"Siapa nama kakekmu?"
Karena dari pihak Ayah tidak pernah diceritakan silisilahnya oleh ibu, maka aku hanya punya satu jawaban.
"Obi Mite."
Dibaliklah nisan dalam dekapan Bibi tersebut, tepat bersamaan muncullah seorang anak wanita Bibi yang berusia sekitar sepuluh tahun di belakangnya. Dalam nisan tersebut tertulis ANSELMUS MITE.
"Nak, Obi itu nama panggilan Kakek Ansel karena ia sering sakit sewaktu kecil. Hanya teman dan kerabat saja yang tahu bahwa Kakek mempunyai nama panggilan Obi Mite."
"Ya, Tuhan. Inilah arti mimpi Ibu dan panggilan di desiran angin tadi. Berarti kita sedarah e, Bibi?"
"Iya Haris. Sebelum nenek meninggal lima tahun lalu, beliau bercerita bahwa Kakek pernah punya anak perempuan dengan wanita lain dari daerah Bajawa ini. Kakek hanya sebut namanya Lena Tule. Kita satu darah dari Kakek Obi Mite, Nak!"
Seketika air mata turun dari pelupuk mataku dan segera memeluk Bibi yang akhirnya kukenal sebagai Bibi Rina ini.

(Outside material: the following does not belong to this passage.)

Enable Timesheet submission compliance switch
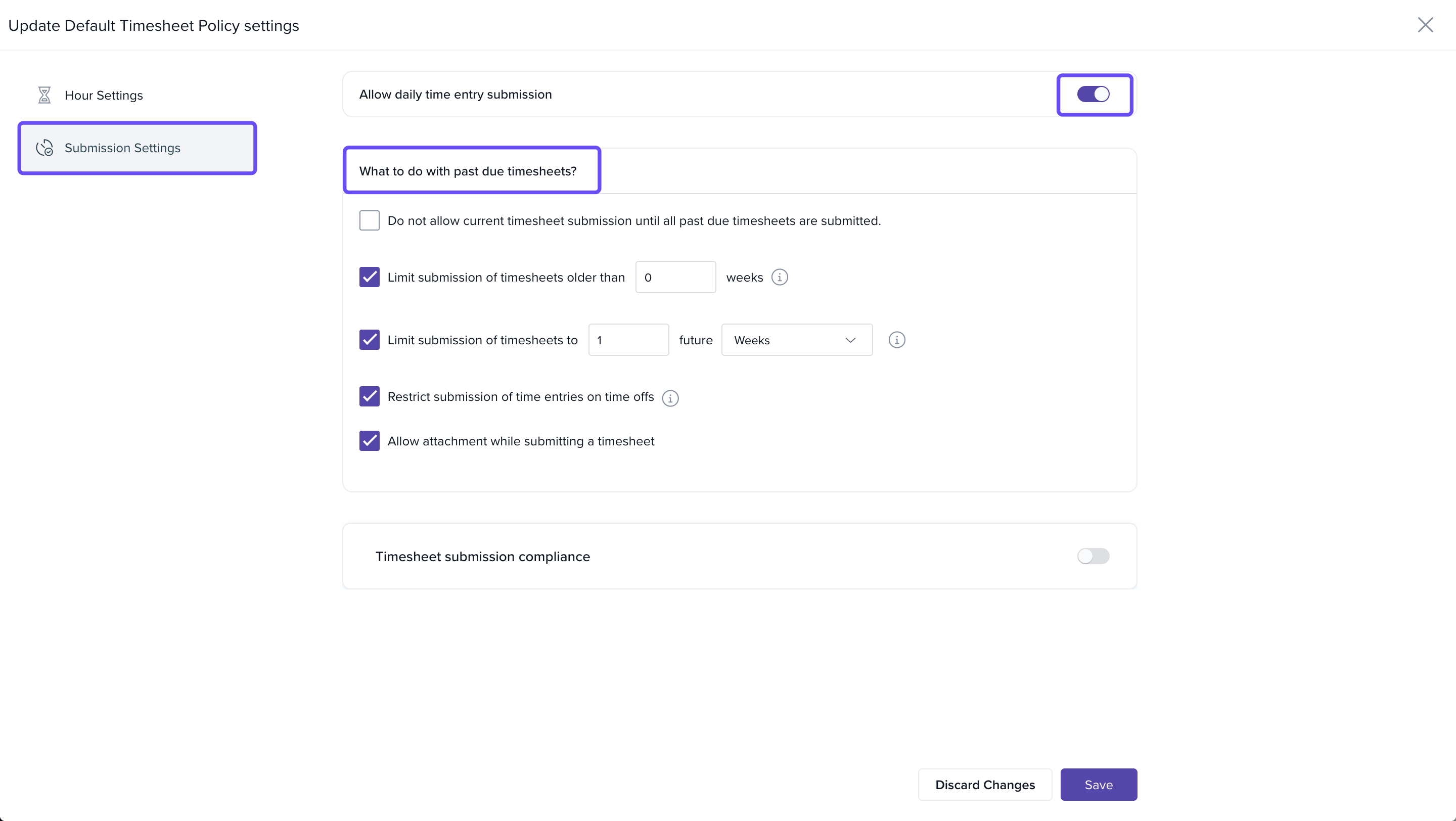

Sebulan berselang saat Malam Natal, kami berkumpul lagi di rumah Bibi Rina dan Om Patris tempat motorku mogok saat mengirim selusin ayam ke Haji Basri. Kami melakukan ramah tamah keluarga besar cucu Kakek Obi Mite.Â
Memang sedikit canggung, tetapi aku dan Ibu sangat bahagia karena akhirnya mempunyai keluarga sedarah dalam merayakan malam kelahiran Tuhan Yesus.